I have a mixed view of Hot Space, on the one hand it is one of Queen's most intriguing albums, an album on which they were rather experimental, trying to find some sort of a funk-rock hybrid suiting the sensibilities of Freddie and John. Some of this album is fantastic and really seems to work, but at times it is rather dreadful (Body Language anyone?). During Queen on Fire they manfully try to convince the Milton Keynes crowd of the merits of these tunes, with patchy results. "Action" is, I would say, a miss, not really translating to their stage persona, "Staying Power" is almost there, "Back Chat" seems to work.
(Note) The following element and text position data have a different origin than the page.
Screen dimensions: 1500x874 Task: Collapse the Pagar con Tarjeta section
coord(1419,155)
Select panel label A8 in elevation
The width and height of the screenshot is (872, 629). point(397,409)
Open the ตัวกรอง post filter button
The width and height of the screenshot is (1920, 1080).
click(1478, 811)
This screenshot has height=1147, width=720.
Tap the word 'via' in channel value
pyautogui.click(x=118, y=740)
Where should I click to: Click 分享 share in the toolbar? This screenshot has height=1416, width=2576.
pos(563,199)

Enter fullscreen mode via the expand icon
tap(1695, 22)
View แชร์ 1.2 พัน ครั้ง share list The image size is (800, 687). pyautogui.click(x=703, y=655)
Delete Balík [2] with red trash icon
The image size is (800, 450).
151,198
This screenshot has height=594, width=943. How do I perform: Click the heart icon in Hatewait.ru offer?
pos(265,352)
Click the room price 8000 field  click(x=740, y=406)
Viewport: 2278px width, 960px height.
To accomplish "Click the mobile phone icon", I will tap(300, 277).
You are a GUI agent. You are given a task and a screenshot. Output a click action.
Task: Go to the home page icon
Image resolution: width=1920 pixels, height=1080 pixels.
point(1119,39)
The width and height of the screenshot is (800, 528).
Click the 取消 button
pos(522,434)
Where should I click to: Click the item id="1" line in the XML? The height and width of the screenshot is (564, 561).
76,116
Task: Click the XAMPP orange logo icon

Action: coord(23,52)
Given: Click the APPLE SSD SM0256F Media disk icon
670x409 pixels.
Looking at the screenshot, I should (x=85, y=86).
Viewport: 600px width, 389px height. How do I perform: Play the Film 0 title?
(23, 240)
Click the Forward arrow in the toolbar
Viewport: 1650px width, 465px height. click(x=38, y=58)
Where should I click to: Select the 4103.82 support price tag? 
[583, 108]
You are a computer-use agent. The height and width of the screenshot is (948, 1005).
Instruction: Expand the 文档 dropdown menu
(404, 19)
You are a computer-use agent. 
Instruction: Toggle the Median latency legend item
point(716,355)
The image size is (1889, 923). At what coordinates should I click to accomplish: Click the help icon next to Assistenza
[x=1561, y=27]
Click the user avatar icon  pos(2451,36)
You can hear Freddie working his backside off trying to involve the crowd, but they sound a bit sceptical, despite Brian trying to rock the somgs up with some raw, not exactly disco, guitar playing.
The rest of the album shows off the excellence of Queen Live: how they could convert complex studio multi-layered tracks into four-piece rock is little short of miraculous. It is also good to hear Save Me and Somebody to Love at last released in their live versions- they are both fantastic here and serve as a reminder of what great popular music can be, shaming the modern top 40.
The sound on this album is OK, not as pin sharp as more recent live recordings but remember this was the analogue age; it certainly bears favourable comparison to the recent Led Zeppelin live recordings.
Yes, this is a mixed bag of an album but is worth a punt. You never know, it may make you want to buy Hot Space, and what then?